Projeto prevê trabalho voluntário para bolsista

A Comissão de Constituição e Justiça e de Cidadania (CCJ) da Câmara dos Deputados aprovou na terça-feira o projeto de lei que condiciona o recebimento do Bolsa Família à prestação de trabalho voluntário. Segundo a proposta do deputado Lincoln Portela (PR-MG), ao menos uma pessoa da família deverá se engajar em projetos sociais. O objetivo, de acordo com o parlamentar, é “estimular a solidariedade e a consciência de cidadania”.

O projeto, aprovado em caráter conclusivo, passará por votação agora no Senado. O Ministério de Desenvolvimento Social e Combate à Fome (MDS) afirma que vai acompanhar a tramitação do projeto, mas já adianta que é contra a proposta. O ministério avalia que as condições devem ser universais e que o fato de nem todos os municípios oferecerem trabalhos voluntários dificulta a aplicação da proposta.
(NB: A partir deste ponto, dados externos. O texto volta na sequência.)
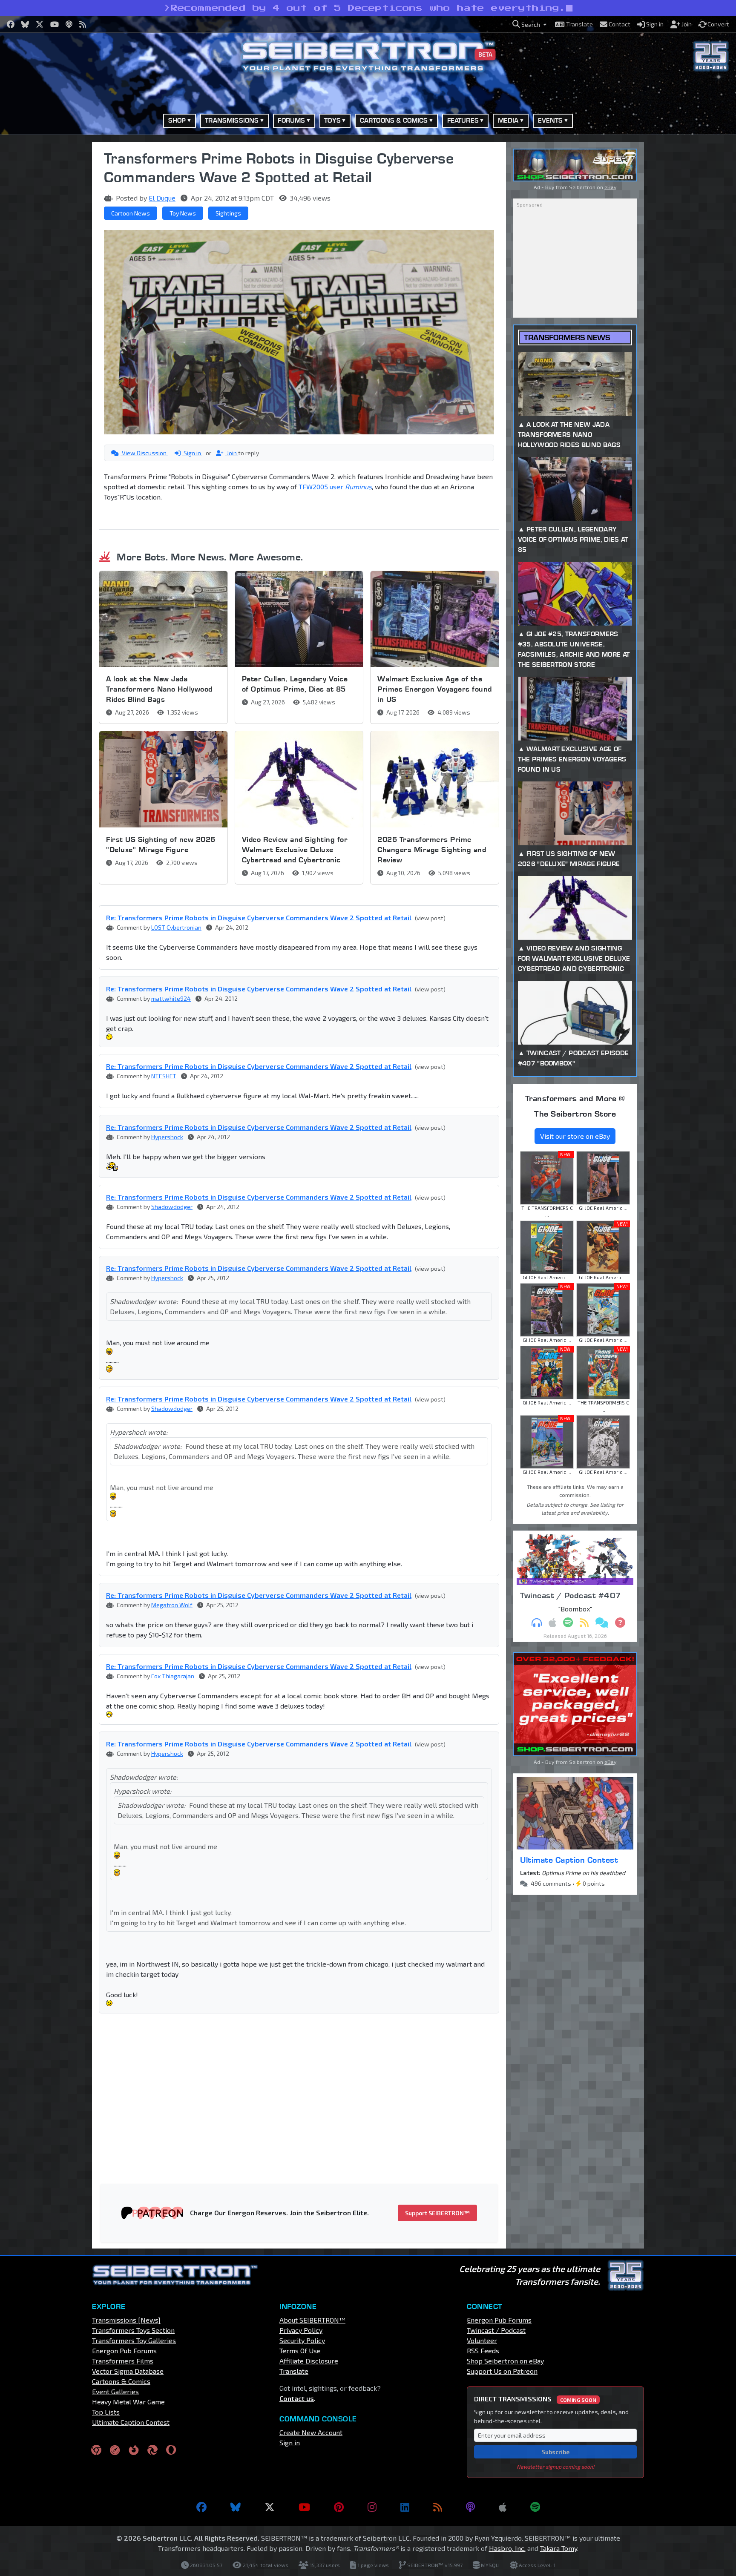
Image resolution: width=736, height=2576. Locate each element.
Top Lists (106, 2412)
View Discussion (144, 453)
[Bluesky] (235, 2507)
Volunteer (482, 2340)
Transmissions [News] (126, 2320)
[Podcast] (470, 2507)
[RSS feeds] (437, 2507)
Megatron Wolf (172, 1604)
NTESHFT (163, 1076)
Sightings (228, 213)
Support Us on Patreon (502, 2371)
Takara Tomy (558, 2548)
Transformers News (567, 337)
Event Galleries (115, 2391)
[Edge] (152, 2449)
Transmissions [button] (232, 120)
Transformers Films (122, 2361)
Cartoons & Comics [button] (394, 120)
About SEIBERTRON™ (312, 2320)
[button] (529, 24)
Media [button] (508, 120)
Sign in (192, 453)
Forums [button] (291, 120)
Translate (293, 2371)
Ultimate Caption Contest (569, 1860)
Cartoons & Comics (121, 2381)
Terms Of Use (300, 2350)
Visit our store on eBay (575, 1136)
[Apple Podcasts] (502, 2507)
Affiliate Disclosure (308, 2361)
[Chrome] (96, 2449)
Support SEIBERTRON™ (437, 2213)
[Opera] (171, 2449)
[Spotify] (535, 2507)
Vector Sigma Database (128, 2371)
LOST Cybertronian (176, 927)
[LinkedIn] (405, 2507)
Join (231, 453)
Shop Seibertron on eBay (505, 2361)
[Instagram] (372, 2507)
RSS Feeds (483, 2350)
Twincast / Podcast (496, 2330)
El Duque (162, 198)
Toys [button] (332, 120)
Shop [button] (177, 120)
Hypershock (167, 1136)
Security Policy (302, 2340)
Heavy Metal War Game (128, 2402)
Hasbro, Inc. (507, 2548)
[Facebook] (201, 2507)
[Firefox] (134, 2449)
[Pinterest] (339, 2507)
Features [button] (463, 120)
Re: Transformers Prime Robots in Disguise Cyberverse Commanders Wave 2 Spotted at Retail (258, 917)
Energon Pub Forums (124, 2350)
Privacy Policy (300, 2330)
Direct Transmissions (535, 2399)
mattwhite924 (171, 998)
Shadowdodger (172, 1206)
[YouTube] (304, 2507)
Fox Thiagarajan (172, 1676)
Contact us (296, 2398)
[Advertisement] (48, 269)
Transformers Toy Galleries (134, 2340)
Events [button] (550, 120)
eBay (610, 187)
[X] (270, 2507)
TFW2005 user (335, 486)
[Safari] (115, 2449)
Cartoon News (130, 213)
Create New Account (310, 2432)
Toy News (183, 213)
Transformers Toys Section (133, 2330)
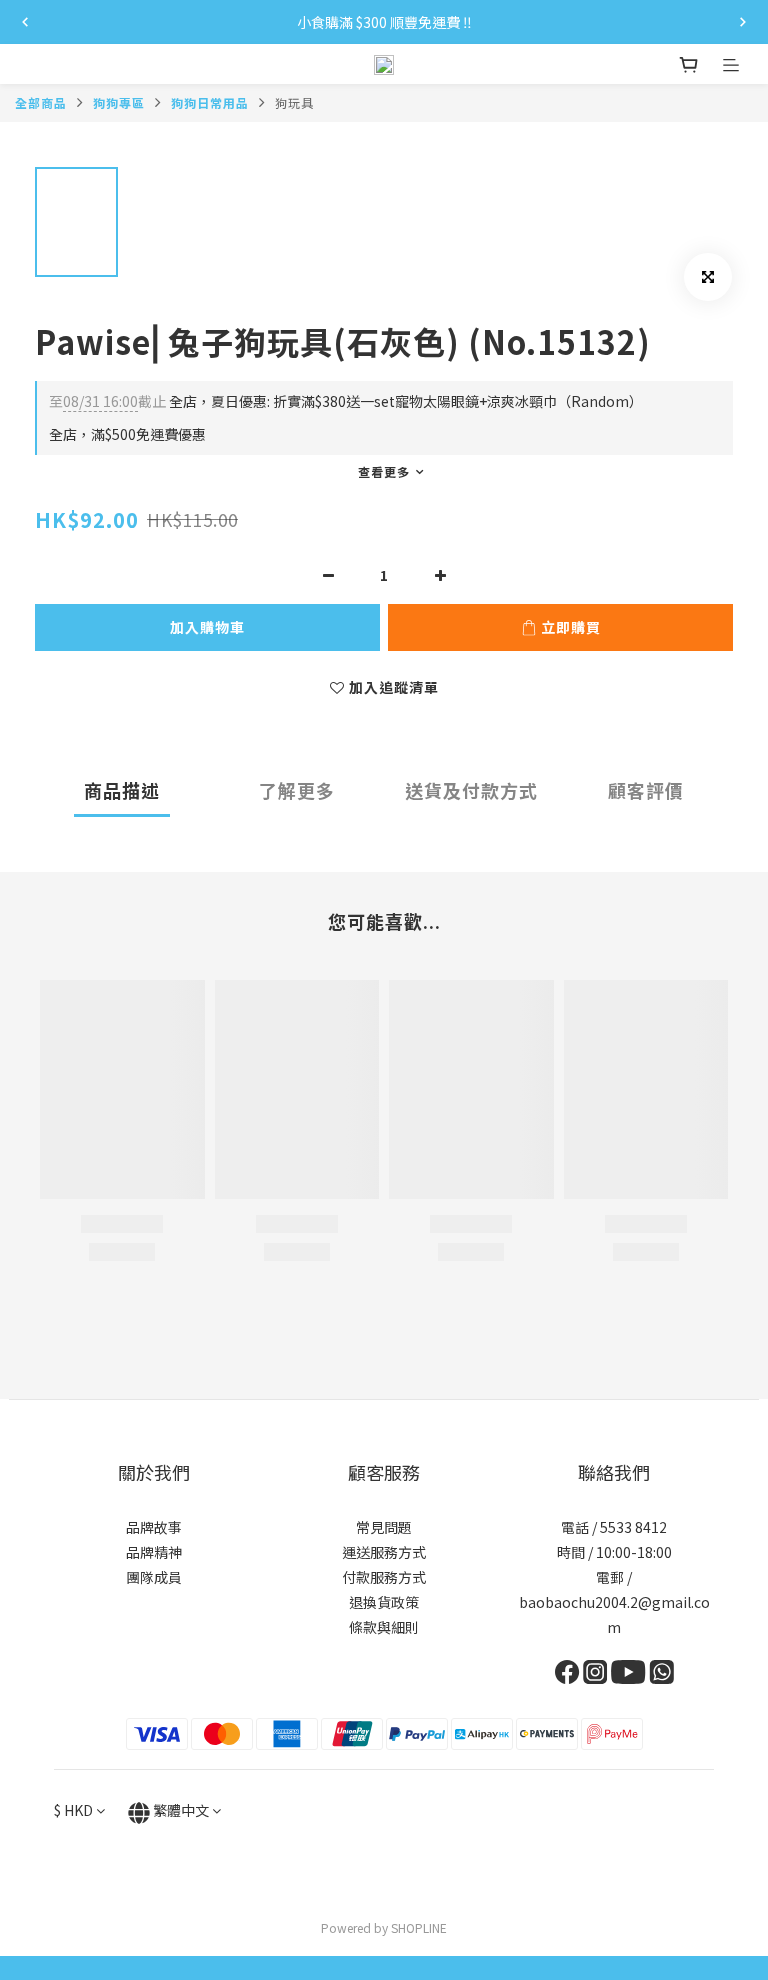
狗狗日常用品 (210, 102)
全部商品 (41, 102)
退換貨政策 (384, 1602)
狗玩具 (294, 102)
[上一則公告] (25, 22)
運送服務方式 (384, 1552)
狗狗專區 (119, 102)
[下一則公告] (743, 22)
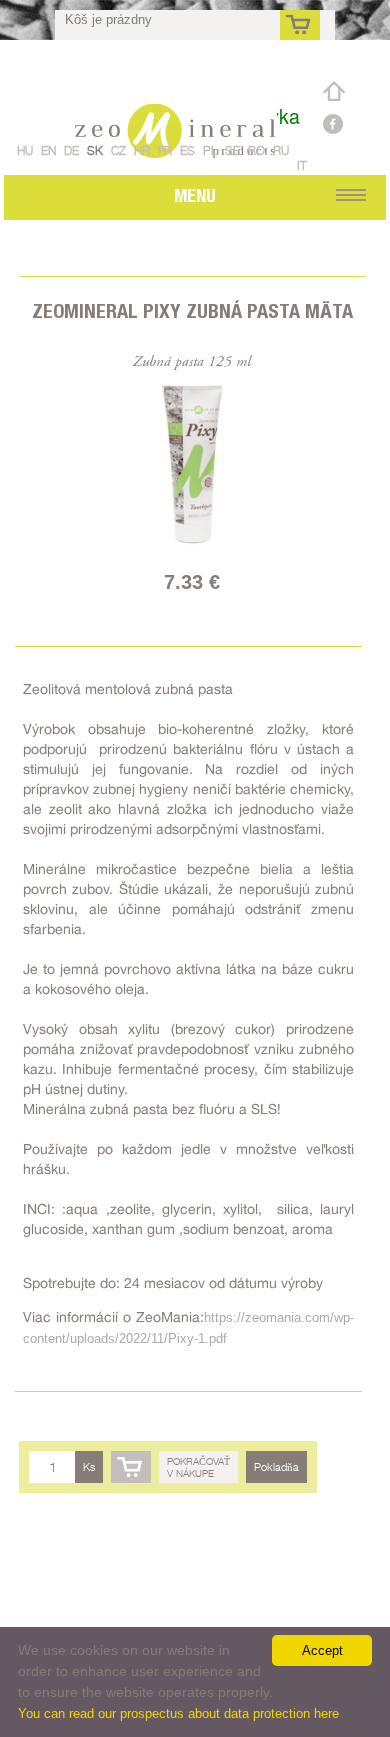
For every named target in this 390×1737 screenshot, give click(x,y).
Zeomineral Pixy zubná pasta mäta (192, 310)
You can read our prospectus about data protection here (178, 1713)
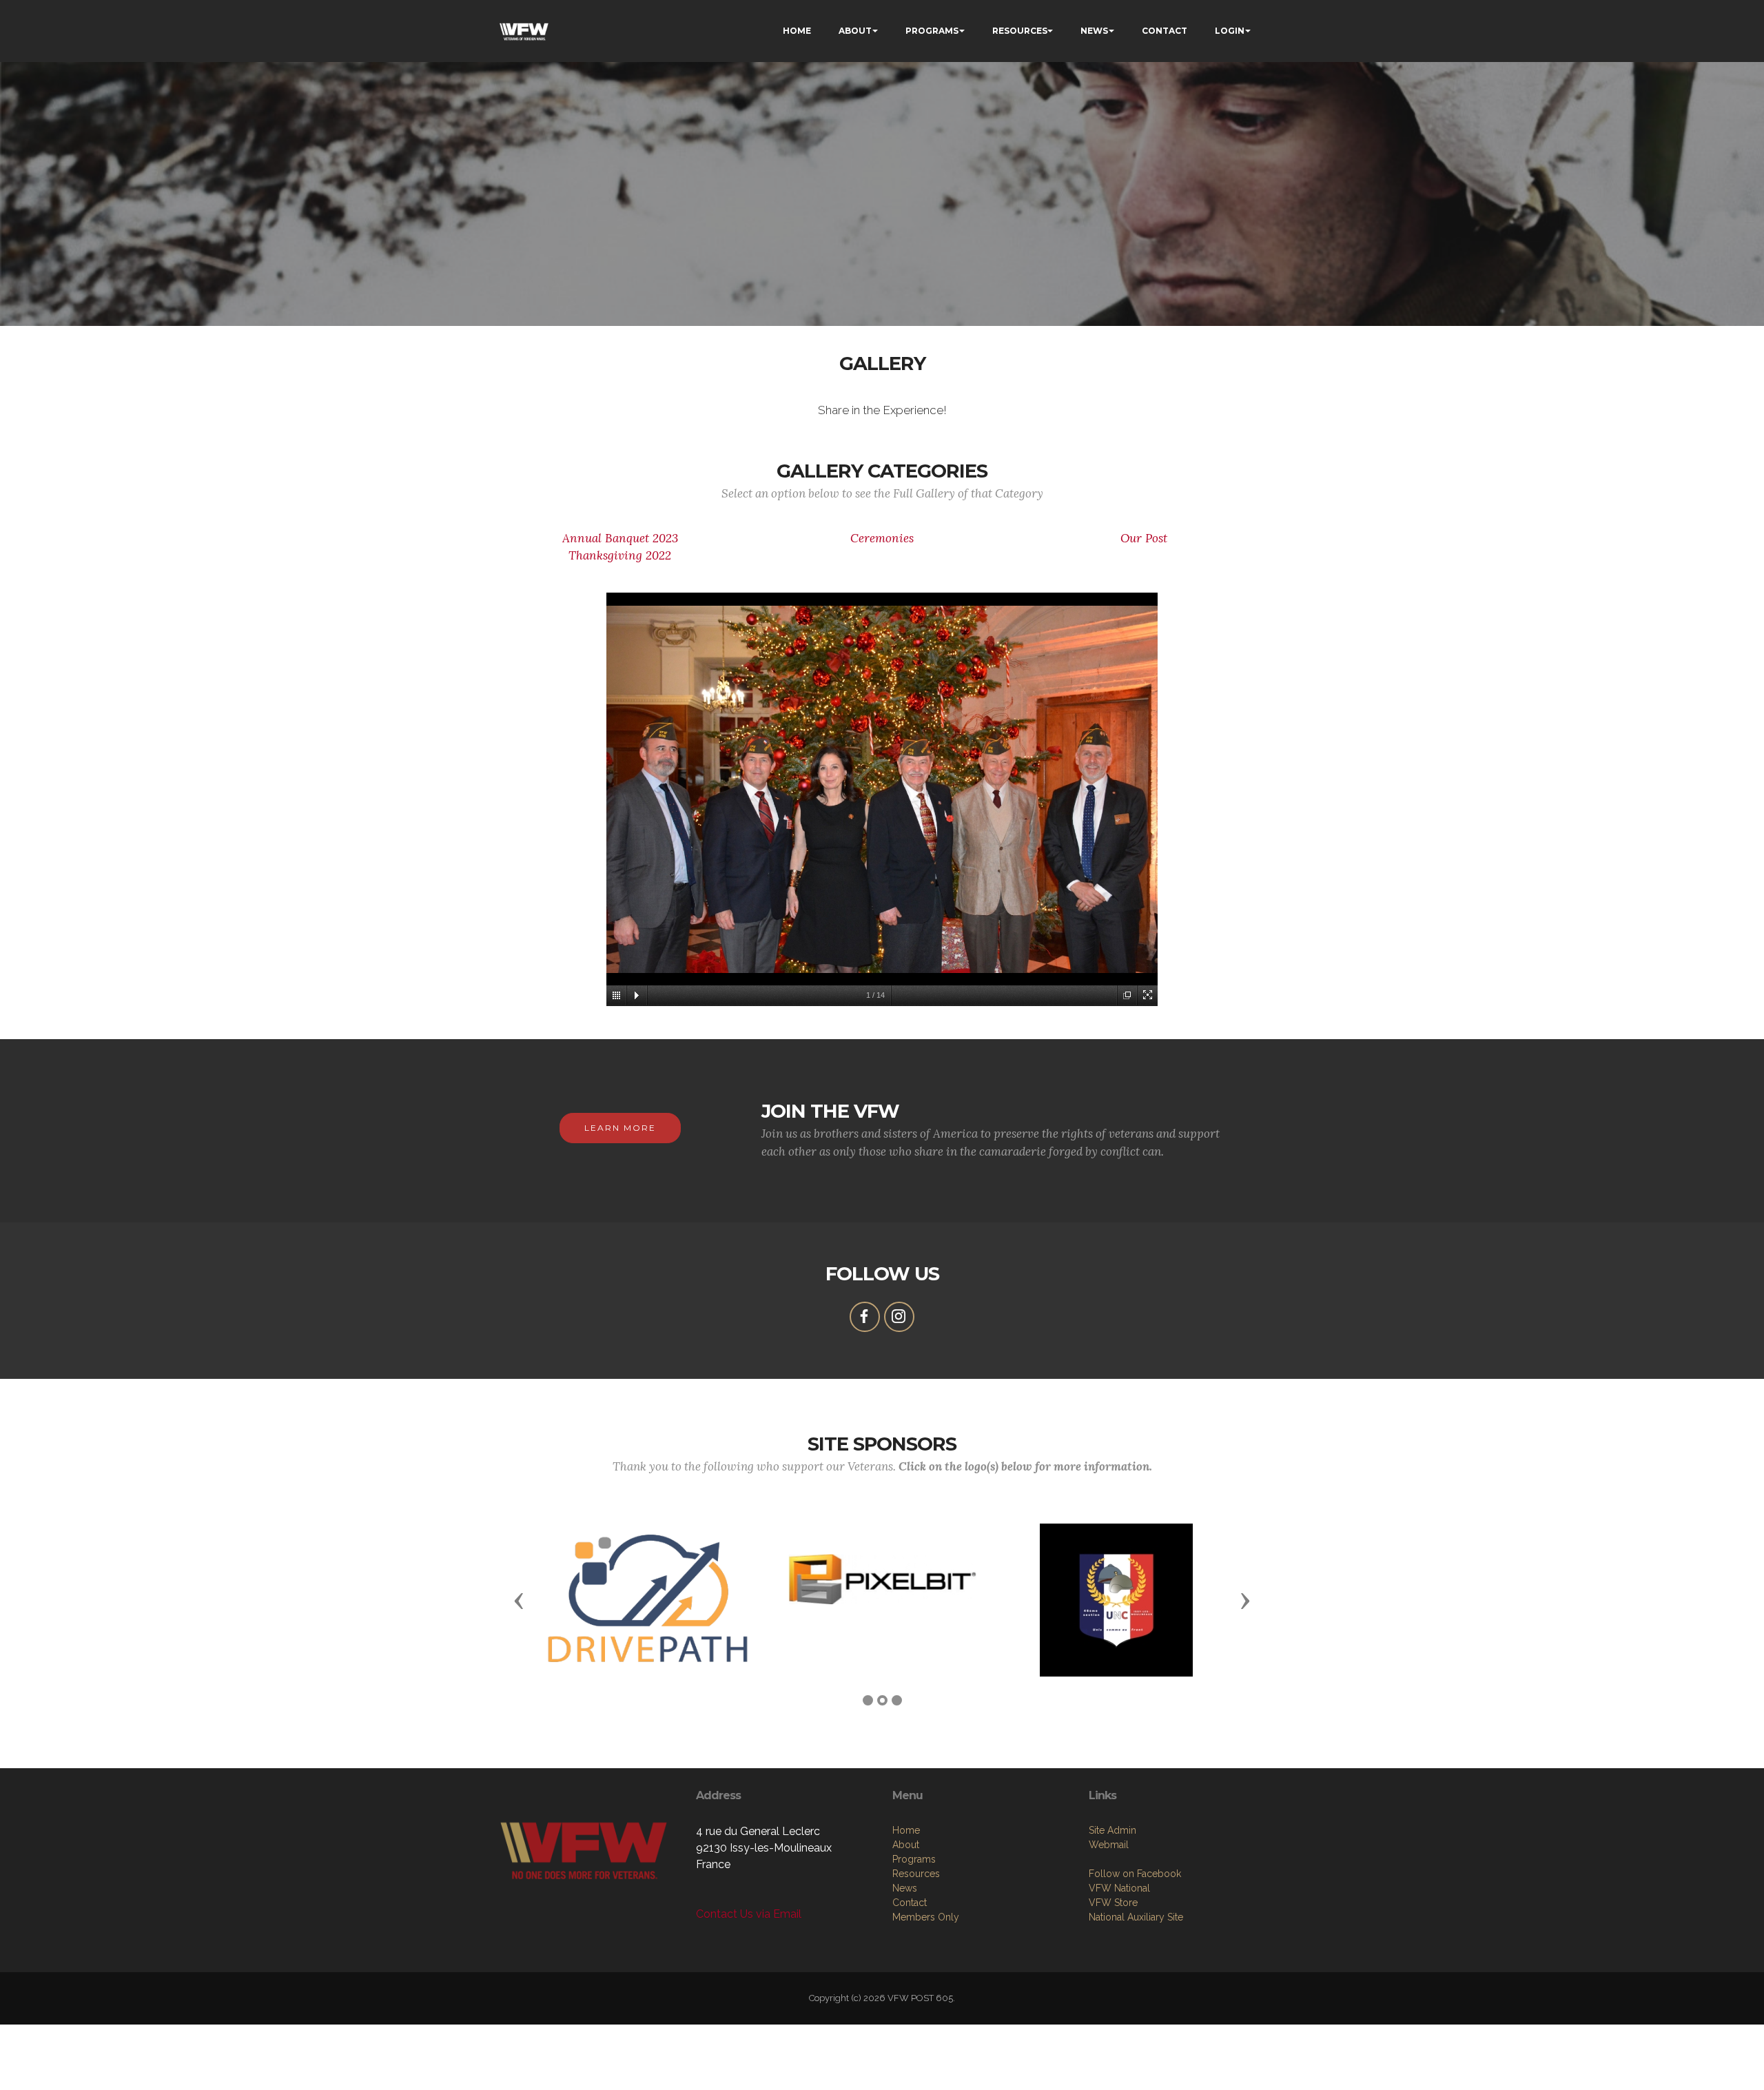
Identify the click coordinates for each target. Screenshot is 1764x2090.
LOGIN (1229, 30)
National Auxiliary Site (1136, 1917)
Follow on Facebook (1135, 1873)
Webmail (1109, 1844)
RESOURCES (1019, 30)
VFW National (1119, 1888)
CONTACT (1164, 30)
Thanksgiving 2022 (619, 555)
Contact (909, 1902)
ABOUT (855, 30)
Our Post (1143, 538)
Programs (914, 1859)
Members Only (925, 1917)
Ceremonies (882, 538)
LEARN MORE (620, 1128)
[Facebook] (865, 1317)
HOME (797, 30)
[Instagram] (899, 1317)
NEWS (1094, 30)
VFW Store (1113, 1902)
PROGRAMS (931, 30)
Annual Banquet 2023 (620, 538)
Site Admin (1112, 1830)
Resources (916, 1873)
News (904, 1888)
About (905, 1844)
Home (906, 1830)
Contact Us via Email (748, 1913)
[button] (519, 1600)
A obrigatoriedade do trabalho voluntário também encontra resistência de profissionais que atuam em entidades assistenciais sem fins lucrativos e ONGs. Advogado especializado em Direito Público e Tributário e Terceiro Setor, Arcênio Rodrigues da Silva afirma que, caso seja aprovado no Senado, o projeto será mais uma lei sem aplicação prática. “O voluntariado, pelo seu próprio conceito, não pode ser uma obrigatoriedade. O trabalho voluntário parte de uma decisão tomada de livre e espontânea vontade”, defende. “O governo não terá como cobrar essa obrigação dessa família, multá-la ou retirá-la do programa”.

A crítica é compartilhada pela analista do Centro de Ação Voluntária (CAV) de Curitiba Maria de Lourdes Peixoto Drabik, que há 13 anos intermedia a ação de voluntários junto a entidades sem fins lucrativos. “Antes, teria que haver uma conscientização, um trabalho mais profundo com essas pessoas. O voluntário não pode ver sua atuação como uma obrigação, mas sim como algo prazeroso.”